** Exercice **
D'après l'extrait du texte, dans quelle langue les maîtres d'école faisaient-ils la classe dans la cour ?

** Extrait du texte **
- - - - -

Ecole dans la cour : " Je me rappelle qu'il y avait une jeune-fille, une jeune-fille qui devait avoir une trentaine d'années, elle était milicienne (...), au début quand nous étions seuls, enfin quand nous étions seulement ceux d'ici, je te dis ceux de la vallée d'Aneu et là, des enfants de mon âge il y en avait pas beaucoup, alors on m'emmenait dans une école française et quand est arrivée toute la débandade, alors... bon quand ils se sont tous regroupés là-bas, alors ils nous faisaient... dans une cour, ils nous faisaient la classe en espagnol, les maîtres d'école." (Angel Marqué Perot, mai 2008)

A l'Hôpital : "Oui, le médecin faisait des visites (...) je ne le comprenais pas mais ils se faisaient comprendre, je ne sais comment dire il mettait un peu comme nous de ça là. Il y avait un garçon espagnol qui était là-bas depuis beaucoup d'années, il venait me voir parce qu'il paraît que c'était un prétendant mais il venait me voir et lui, il disait aux medecins comment j'allais, oui, oui." (Mercè Comenge Fortet, janvier 2008)

- - - - -

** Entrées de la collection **
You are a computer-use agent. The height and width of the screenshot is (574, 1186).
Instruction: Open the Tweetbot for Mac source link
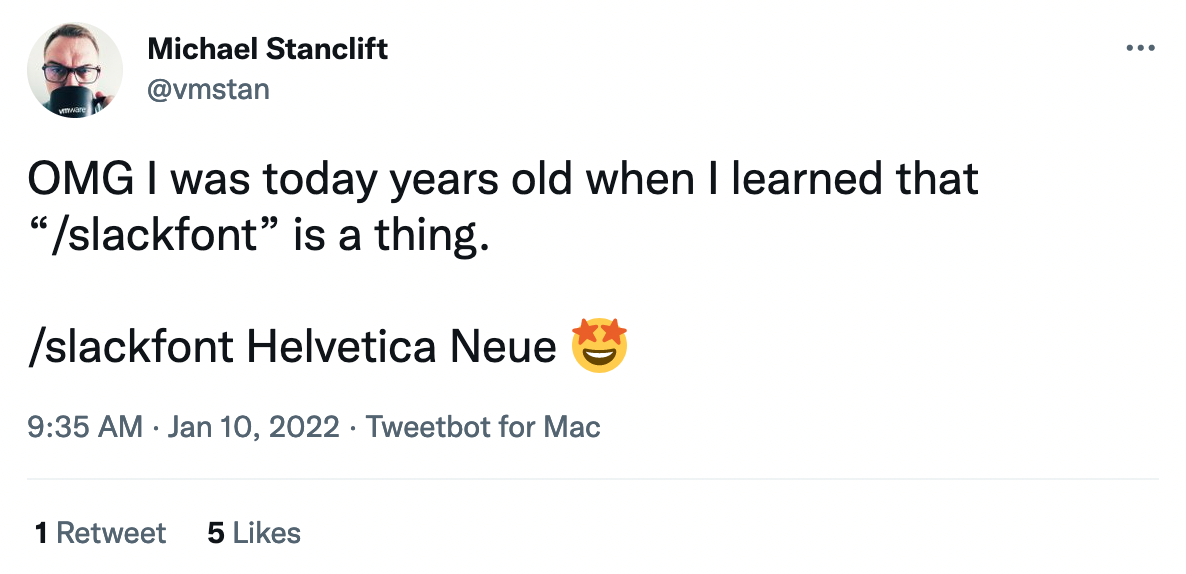[483, 428]

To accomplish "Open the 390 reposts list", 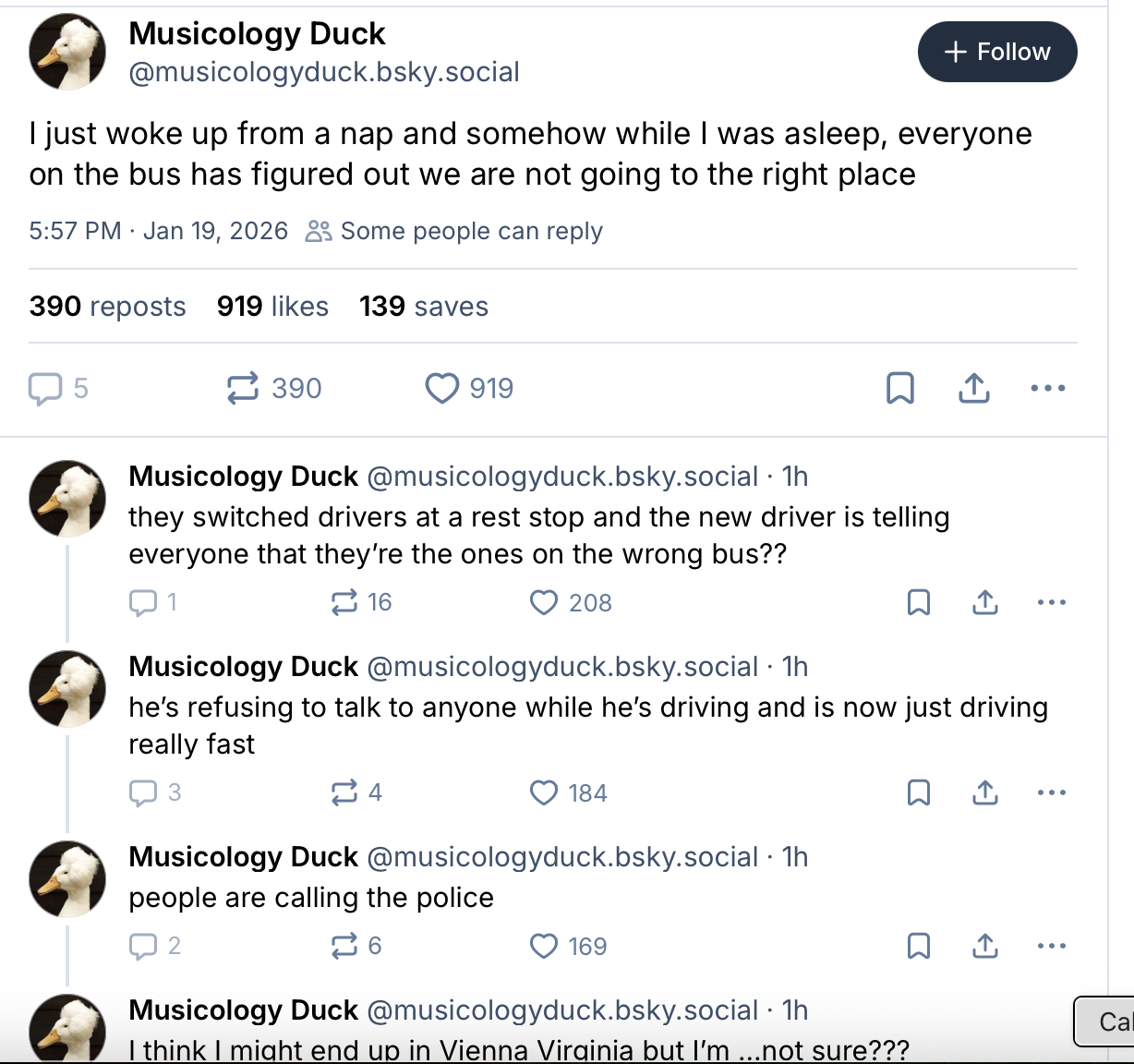I will tap(107, 307).
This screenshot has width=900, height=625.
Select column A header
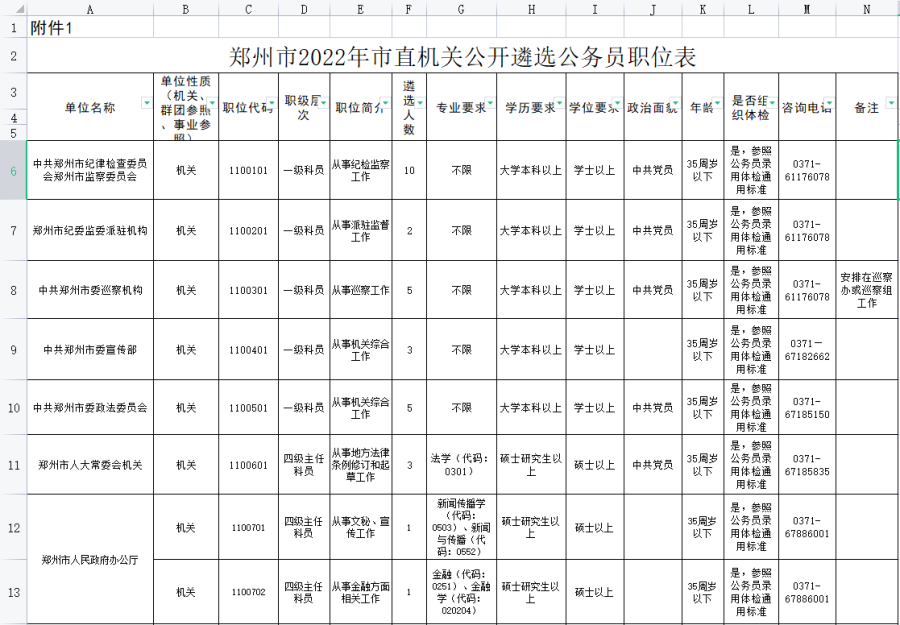click(x=90, y=9)
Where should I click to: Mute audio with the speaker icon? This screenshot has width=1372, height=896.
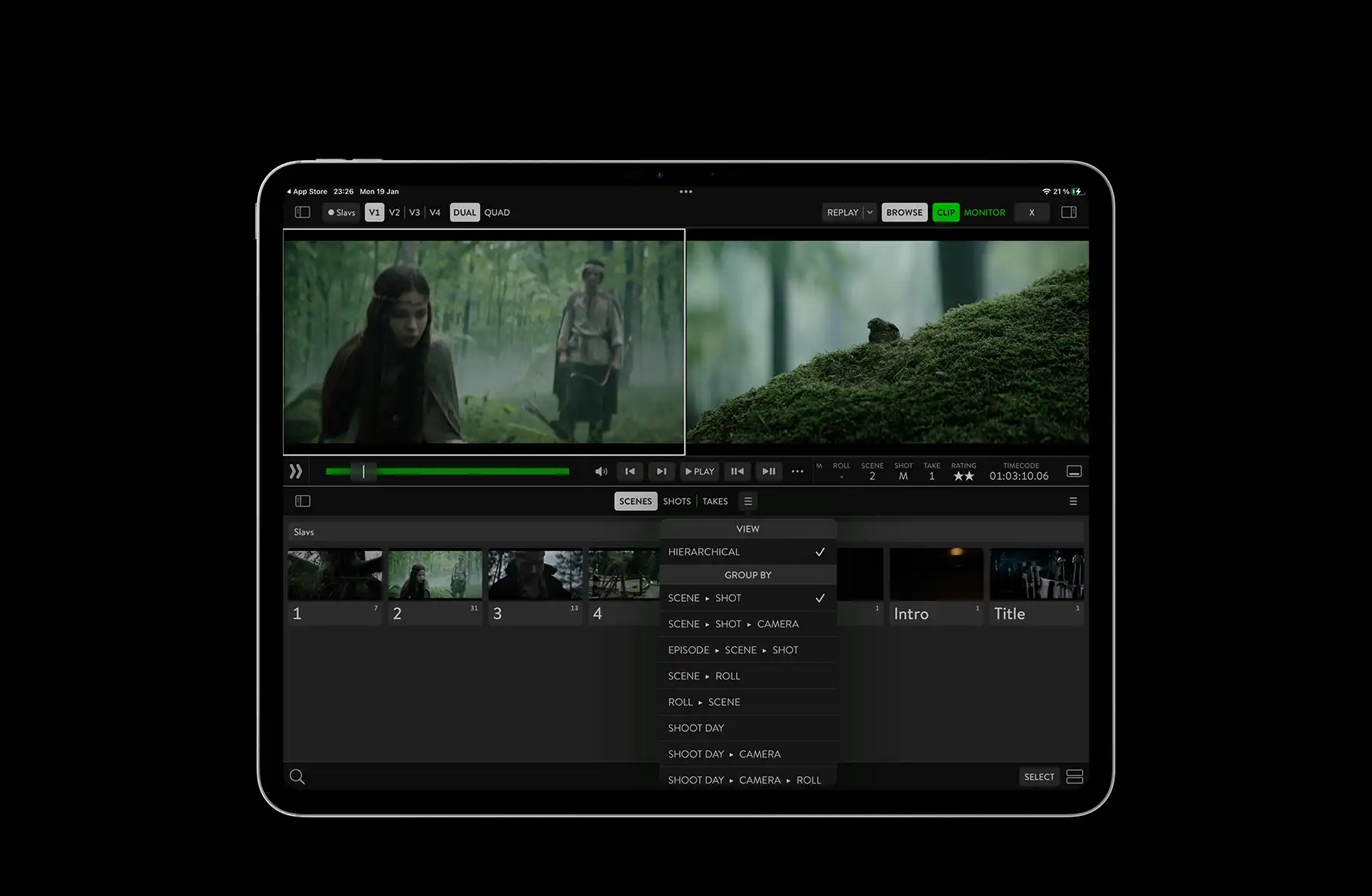coord(601,471)
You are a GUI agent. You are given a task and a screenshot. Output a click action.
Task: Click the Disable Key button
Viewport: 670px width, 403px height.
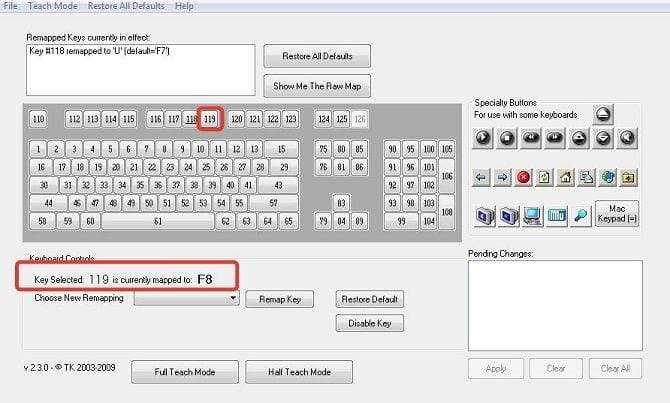(370, 323)
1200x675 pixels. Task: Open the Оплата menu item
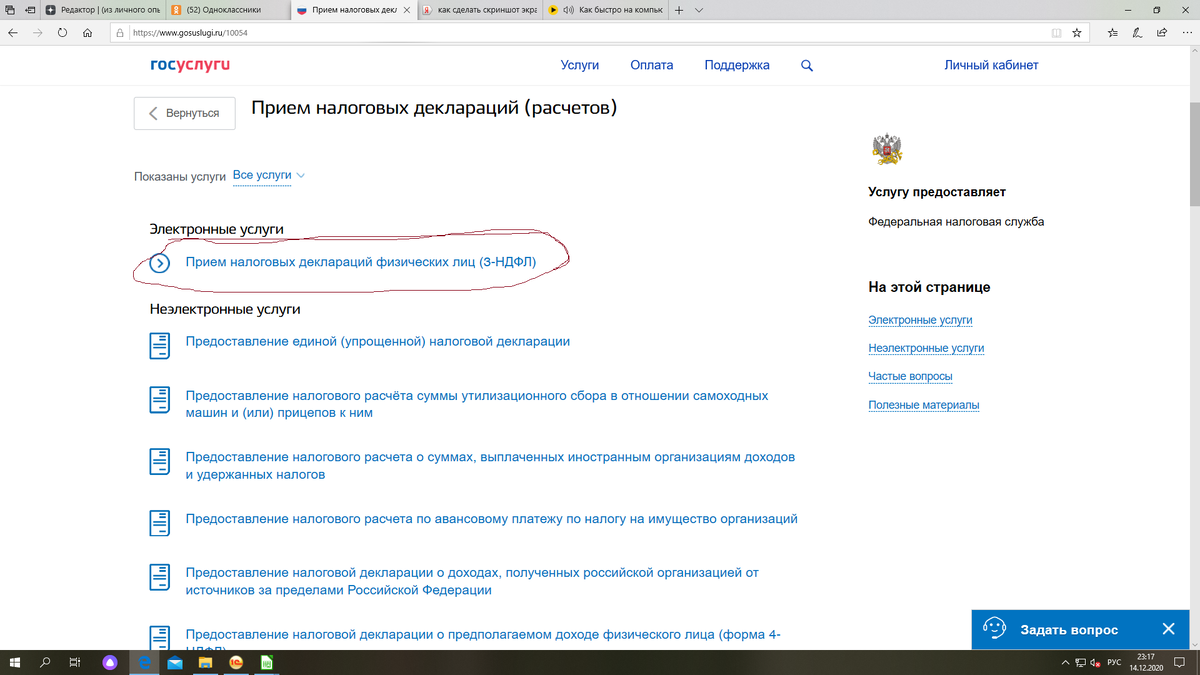(x=651, y=64)
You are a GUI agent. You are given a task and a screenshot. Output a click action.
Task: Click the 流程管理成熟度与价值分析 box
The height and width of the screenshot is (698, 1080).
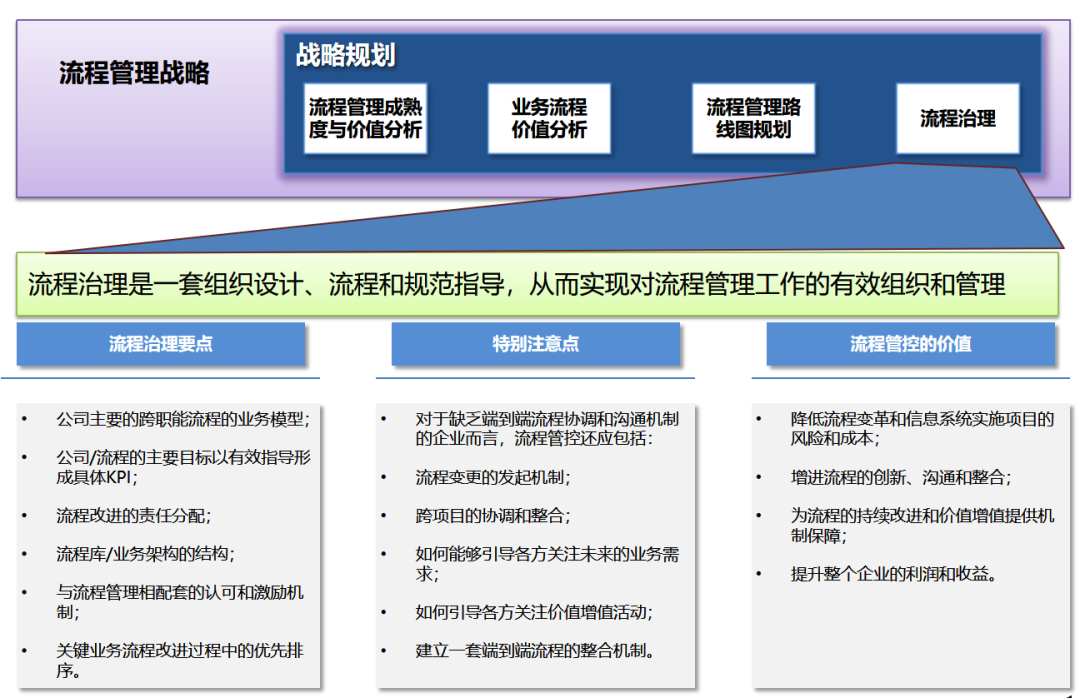click(x=365, y=118)
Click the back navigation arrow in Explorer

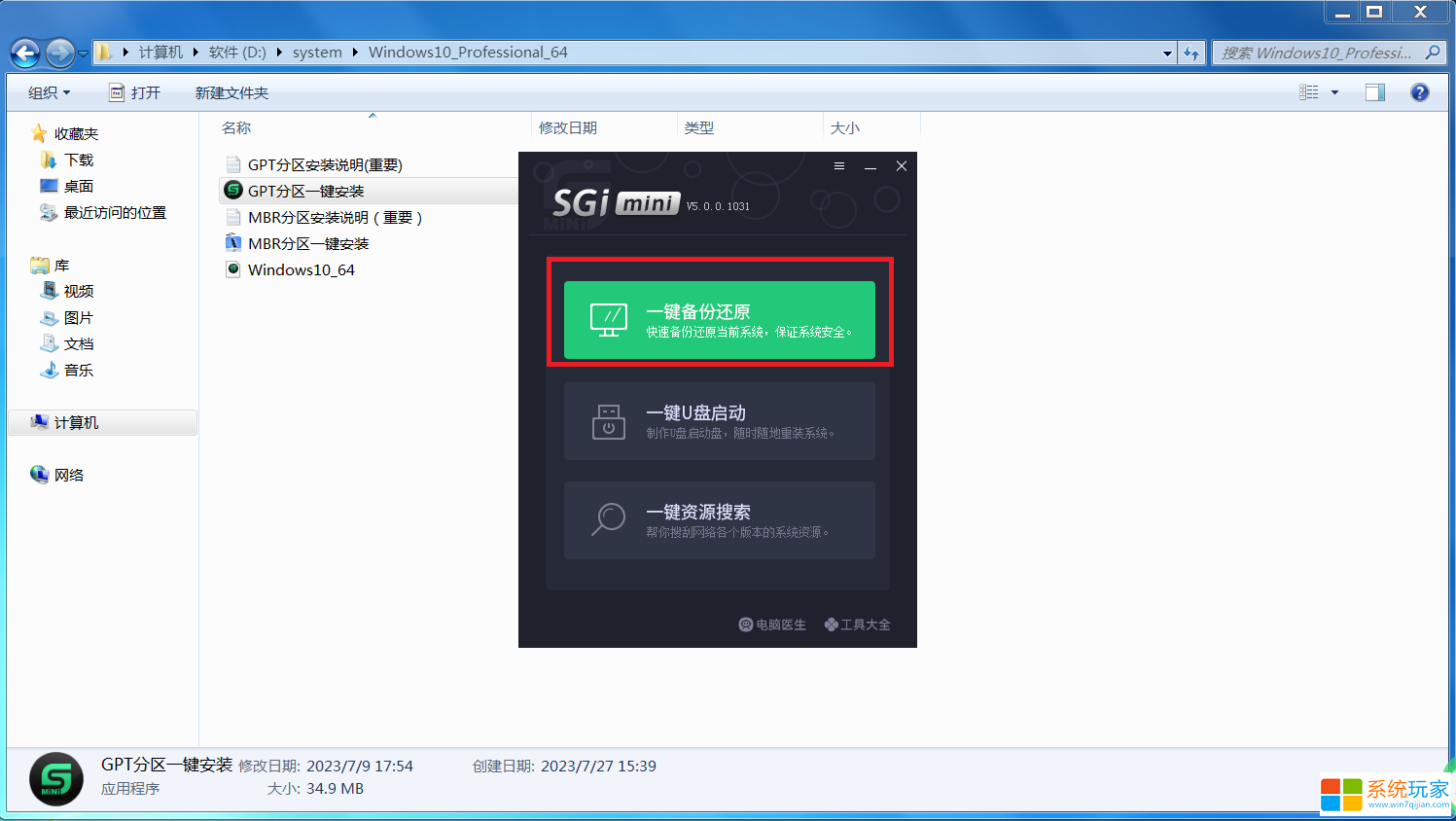pyautogui.click(x=25, y=54)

- - - - -

** Corrigé rédigé **
En espagnol.